If one must use linux have significantly more RAM than your first estimate. I mean what good is an application that’s written in a memory safe language with the operating system below it with significant memory handling issues.

First of all, this is too old. Upgrade to the latest v2.8.4.

The second important thing is, where is the answer to this? It’s the most important thing to know since the service is being killed by systemd. For instance, what’s the memory limit you have there, if any?

The screenshot isn’t readable. Share the logs as text. You’re running caddy as a service, so its logs can be extracted using journalctl.
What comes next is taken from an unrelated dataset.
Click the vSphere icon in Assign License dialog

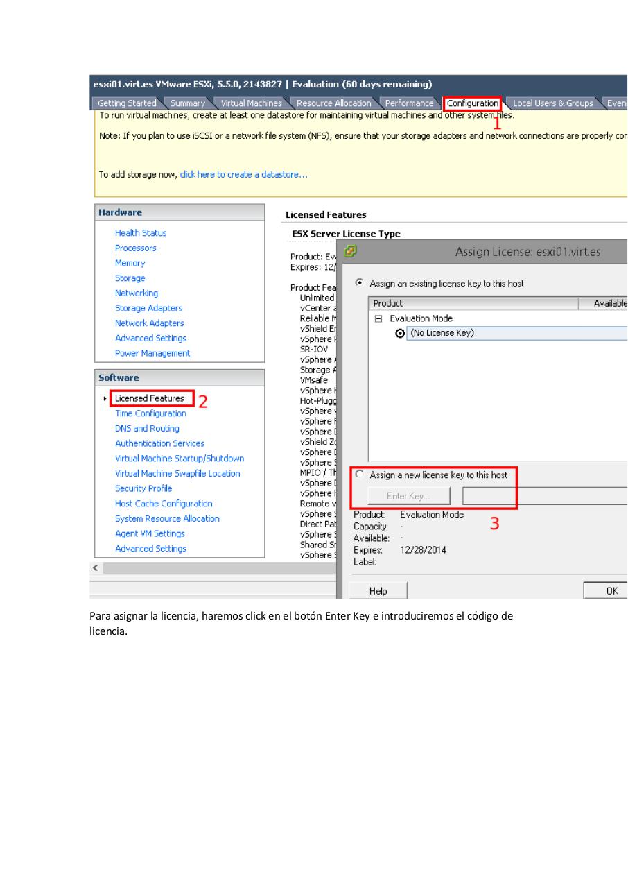tap(351, 250)
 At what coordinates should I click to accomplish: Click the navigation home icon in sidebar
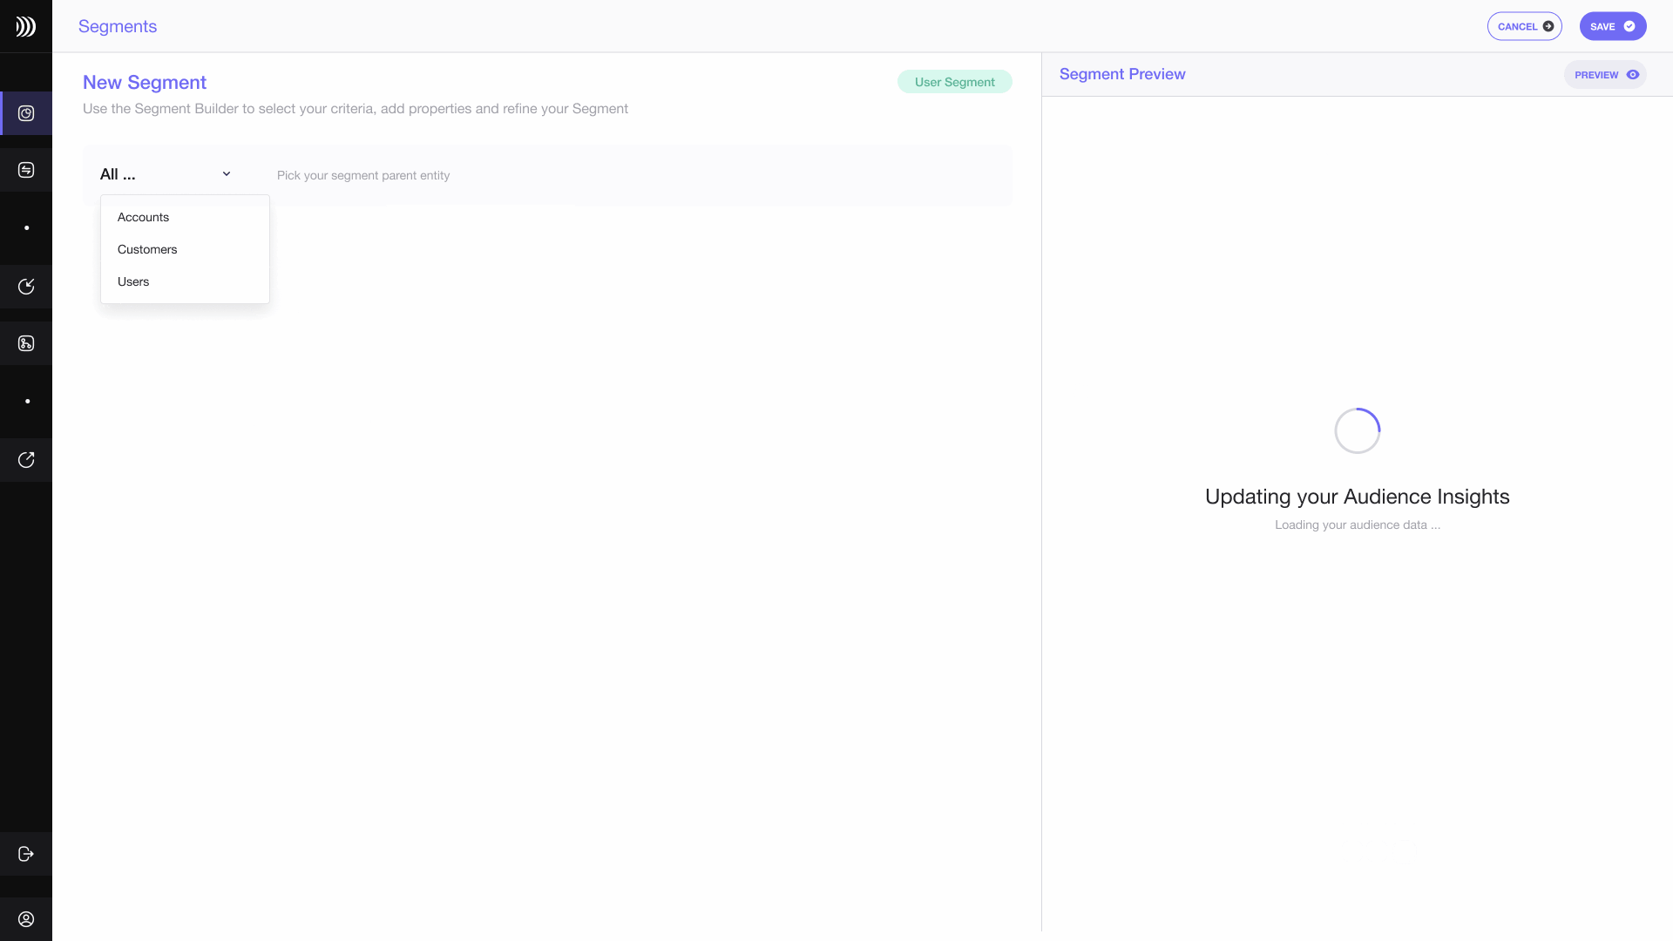(25, 25)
We run a few servers with heavy traffic (for some definition of heavy) and aren’t seeing OOMs. There must be other factors causing the OS to kill Caddy for OOM. From what I’ve found, it may not be necessarily the fault of Caddy, as much as it happens to be the one that will free the most memory when killed. Check what other memory hungry processes are running on the server.

2 Likes

Agree, I’ve never seen that the process being Killed by The OOM Killer being the program that needs debugging (no reason it couldn’t be). The OOM Killer likes to kill big things that are low priority and that may not have run recently (from the scheduler’s perspective of time). Spent 1.5 years on one understanding the OOM Killer; a VP of the company even mandated it to be fixed but the department in China (that “took” over the kernel) refused to fix.

Debugging can be very difficult; we had a customer start a web browser (Firefox) and “apparently random” services were being Killed. No visible determinism from run to run.

This topic was automatically closed 30 days after the last reply. New replies are no longer allowed.